Buenaventura Durruti

No 015 - été 2006

Espagne 1936-1939

Buenaventura Durruti

par Christian Brouillard

Christian Brouillard

La Révolution espagnole de 1936, comme tous les processus de changements sociaux dans l’histoire humaine, a légué à la postérité bien des enseignements et aussi pas mal de légendes. Parmi les figures mythiques ressortant le plus de cette période, on peut souligner celle de Buenaventura Durruti.

Durruti naquit à León en Espagne en 1896, où il commença à travailler à l’âge de 14 ans comme cheminot. En 1917, l’Union general de trabajadores (Union générale des travailleurs, UGT) lance une grève dans laquelle Durruti s’implique d’une manière active. Le gouvernement espagnol fit appel à l’armée pour faire cesser cette grève dans un bain de sang. Durruti s’enfuit alors en France.

Durant son exil jusqu’en 1920, Durruti travaille à Paris comme mécanicien. Il y rencontrera des militants anarchistes comme Sébastien Faure, Louis Lecoin et Émile Cottin. Puis il fut persuadé d’aller à Barcelone pour tenter de participer à l’organisation des travailleur et travailleuses de la cité catalane.

À Saragosse, avec García Oliver, Francisco Ascaso et d’autres anarchistes, il participa à la création de l’organisation Los Solidarios (Les Solidaires). Des membres de ce groupe essayèrent sans succès de tuer le roi d’Espagne, Alphonse XIII. En 1923, le groupe fut impliqué dans le meurtre du cardinal de Saragosse, Juan Soldevilla y Romero, attentat perpétré en représailles à l’assassinat du militant Salvador Seguí. Durruti et Oliver, face à la répression, partirent pour l’Argentine.

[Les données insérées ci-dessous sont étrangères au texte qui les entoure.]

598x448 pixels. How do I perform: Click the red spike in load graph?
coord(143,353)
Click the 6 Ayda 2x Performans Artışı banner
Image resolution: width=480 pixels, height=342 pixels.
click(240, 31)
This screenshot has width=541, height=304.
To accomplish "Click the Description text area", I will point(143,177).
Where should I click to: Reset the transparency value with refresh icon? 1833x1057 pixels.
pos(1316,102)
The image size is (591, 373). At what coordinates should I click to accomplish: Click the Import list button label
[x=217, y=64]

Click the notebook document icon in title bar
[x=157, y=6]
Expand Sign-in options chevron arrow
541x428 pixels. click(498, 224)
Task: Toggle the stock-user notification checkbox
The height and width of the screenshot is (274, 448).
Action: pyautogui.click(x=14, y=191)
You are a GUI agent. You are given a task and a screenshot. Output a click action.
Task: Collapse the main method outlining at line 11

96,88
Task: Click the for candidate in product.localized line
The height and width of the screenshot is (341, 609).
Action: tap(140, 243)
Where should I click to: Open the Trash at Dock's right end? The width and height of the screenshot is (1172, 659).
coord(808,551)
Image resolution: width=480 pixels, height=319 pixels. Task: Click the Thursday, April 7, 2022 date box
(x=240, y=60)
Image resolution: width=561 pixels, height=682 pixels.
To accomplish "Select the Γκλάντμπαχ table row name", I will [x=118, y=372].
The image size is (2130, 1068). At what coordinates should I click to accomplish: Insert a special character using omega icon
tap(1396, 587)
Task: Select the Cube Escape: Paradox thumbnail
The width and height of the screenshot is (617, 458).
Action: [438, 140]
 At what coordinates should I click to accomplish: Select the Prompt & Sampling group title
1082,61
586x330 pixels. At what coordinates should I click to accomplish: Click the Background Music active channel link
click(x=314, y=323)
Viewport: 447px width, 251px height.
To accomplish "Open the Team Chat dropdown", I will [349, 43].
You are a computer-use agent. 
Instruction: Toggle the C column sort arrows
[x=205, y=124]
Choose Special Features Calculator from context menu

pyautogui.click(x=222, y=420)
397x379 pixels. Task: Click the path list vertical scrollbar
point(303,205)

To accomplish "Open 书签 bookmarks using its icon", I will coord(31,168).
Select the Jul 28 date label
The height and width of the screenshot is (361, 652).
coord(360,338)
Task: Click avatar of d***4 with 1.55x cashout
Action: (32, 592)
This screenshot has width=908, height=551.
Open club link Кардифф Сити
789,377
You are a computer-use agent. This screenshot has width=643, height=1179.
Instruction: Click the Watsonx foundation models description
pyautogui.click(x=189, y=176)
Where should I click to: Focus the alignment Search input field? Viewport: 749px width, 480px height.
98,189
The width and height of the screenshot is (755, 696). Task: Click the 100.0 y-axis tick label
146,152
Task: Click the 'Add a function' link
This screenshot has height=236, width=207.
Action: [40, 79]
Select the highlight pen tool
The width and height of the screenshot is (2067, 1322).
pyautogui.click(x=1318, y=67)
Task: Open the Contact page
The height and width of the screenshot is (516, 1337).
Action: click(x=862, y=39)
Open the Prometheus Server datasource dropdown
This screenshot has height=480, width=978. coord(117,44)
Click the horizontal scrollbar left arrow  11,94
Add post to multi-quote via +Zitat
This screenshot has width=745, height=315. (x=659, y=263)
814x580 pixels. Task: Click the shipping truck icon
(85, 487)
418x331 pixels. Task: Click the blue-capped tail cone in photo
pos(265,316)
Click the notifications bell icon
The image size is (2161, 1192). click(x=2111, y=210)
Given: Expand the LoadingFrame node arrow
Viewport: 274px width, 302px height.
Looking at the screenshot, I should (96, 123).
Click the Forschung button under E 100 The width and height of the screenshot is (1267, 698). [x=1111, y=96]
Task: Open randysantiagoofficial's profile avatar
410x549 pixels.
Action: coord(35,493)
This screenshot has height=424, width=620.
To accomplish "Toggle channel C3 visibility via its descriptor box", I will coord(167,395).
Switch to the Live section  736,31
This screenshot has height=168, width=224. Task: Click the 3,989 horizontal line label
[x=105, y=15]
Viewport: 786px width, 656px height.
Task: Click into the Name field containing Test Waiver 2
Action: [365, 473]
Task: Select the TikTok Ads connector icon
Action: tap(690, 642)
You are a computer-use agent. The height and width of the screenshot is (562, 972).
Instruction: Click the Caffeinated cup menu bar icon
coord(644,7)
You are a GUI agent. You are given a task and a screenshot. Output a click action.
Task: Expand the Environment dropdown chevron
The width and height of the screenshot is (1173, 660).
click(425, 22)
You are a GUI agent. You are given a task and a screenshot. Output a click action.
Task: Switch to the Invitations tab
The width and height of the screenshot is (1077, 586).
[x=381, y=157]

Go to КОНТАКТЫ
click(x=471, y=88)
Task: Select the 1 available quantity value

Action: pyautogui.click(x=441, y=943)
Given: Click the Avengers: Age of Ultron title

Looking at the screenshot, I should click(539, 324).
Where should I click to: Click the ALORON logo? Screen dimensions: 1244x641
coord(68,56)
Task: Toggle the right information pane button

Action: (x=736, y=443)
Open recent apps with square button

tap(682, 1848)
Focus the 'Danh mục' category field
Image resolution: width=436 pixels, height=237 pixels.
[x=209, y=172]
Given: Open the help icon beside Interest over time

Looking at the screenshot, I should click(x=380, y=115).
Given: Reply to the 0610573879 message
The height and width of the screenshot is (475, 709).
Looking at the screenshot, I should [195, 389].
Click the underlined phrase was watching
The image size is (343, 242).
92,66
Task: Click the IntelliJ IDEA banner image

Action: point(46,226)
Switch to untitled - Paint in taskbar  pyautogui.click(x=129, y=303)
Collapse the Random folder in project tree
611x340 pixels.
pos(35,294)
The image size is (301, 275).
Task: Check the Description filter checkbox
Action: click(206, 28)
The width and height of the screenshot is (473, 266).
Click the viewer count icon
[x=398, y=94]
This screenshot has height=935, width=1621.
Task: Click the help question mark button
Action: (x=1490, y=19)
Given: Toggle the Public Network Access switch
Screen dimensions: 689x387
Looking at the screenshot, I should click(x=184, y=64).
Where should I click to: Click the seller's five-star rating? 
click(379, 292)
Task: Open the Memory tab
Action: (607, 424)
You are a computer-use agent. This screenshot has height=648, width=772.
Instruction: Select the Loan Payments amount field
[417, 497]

À son retour à Barcelone, Durruti devint un militant influent à l’intérieur de deux des plus grandes organisations anarchistes d’Espagne à cette époque : la Confederación nacional del trabajo (Confédération nationale du travail, CNT) et la Federación anarquista ibérica (Fédération anarchiste ibérique, FAI). C’est dans ce cadre qu’il participa à l’organisation de la riposte ouvrière au coup d’État fasciste du 19 juillet 1936, au cours de laquelle les milices de la CNT, à Barcelone, s’assurèrent de la victoire contre les militaires factieux, une victoire que le gouvernement légal eut été bien en peine d’assurer. À ce moment, le pouvoir réel, dans les zones de l’Espagne qui avaient échappé à la griffe des militaires, était aux mains du peuple en armes. Moment crucial où tout était possible, car dans la foulée de sa victoire contre l’armée, le prolétariat industriel et agricole commençait à s’emparer des terres et des lieux de travail, esquissant ainsi une nouvelle organisation de la production. Les dirigeants de la CNT, dont les membres étaient à la fine pointe de ce mouvement, vont cependant reculer craignant, selon eux, d’instaurer une « dictature anarchiste » (sic !). On parlera plutôt de constituer un front des forces antifascistes, reportant aux calendes grecques la révolution sociale. Ce recul permettra aux forces politiques traditionnelles de se ressaisir, amorçant ainsi une véritable contre-révolution dans le camp républicain.

Durruti, pour sa part, avait quitté Barcelone, le 24 juillet 1936, avec 3 000 militants et militantes anarchistes (la Colonne Durruti), dont les combats vont permettre de libérer la province espagnole d’Aragon, ouvrant ainsi un espace où va se développer, pour un temps, une importante expérience autogestionnaire, celle des collectivités.

L’offensive des militaires contre Madrid, en octobre-novembre 1936, amène la Colonne Durruti à intervenir dans les secteurs les plus menacés de la capitale. C’est là, le 19 novembre, que Durruti tombe au combat dans des circonstances assez mystérieuses, meurtre ou accident. Quoi qu’il en soit, la suite n’est que trop connue : liquidation progressive des conquêtes révolutionnaires, dont le démantèlement des collectivités, l’insurrection désespérée de mai 1937 à Barcelone, la mainmise stalinienne et les polices secrètes et, enfin, le triomphe des militaires en 1939. Rien pourtant, au départ, n’était joué. Le rôle d’un personnage, désintéressé et sincère comme Durruti, a beaucoup contribué à ce formidable élan libertaire qui embrasa l’Espagne. Son seul tort (ou naïveté) fut de s’accommoder, au nom de l’antifascisme, des mécanismes d’un pouvoir en place qui ne pouvaient que se retourner contre lui.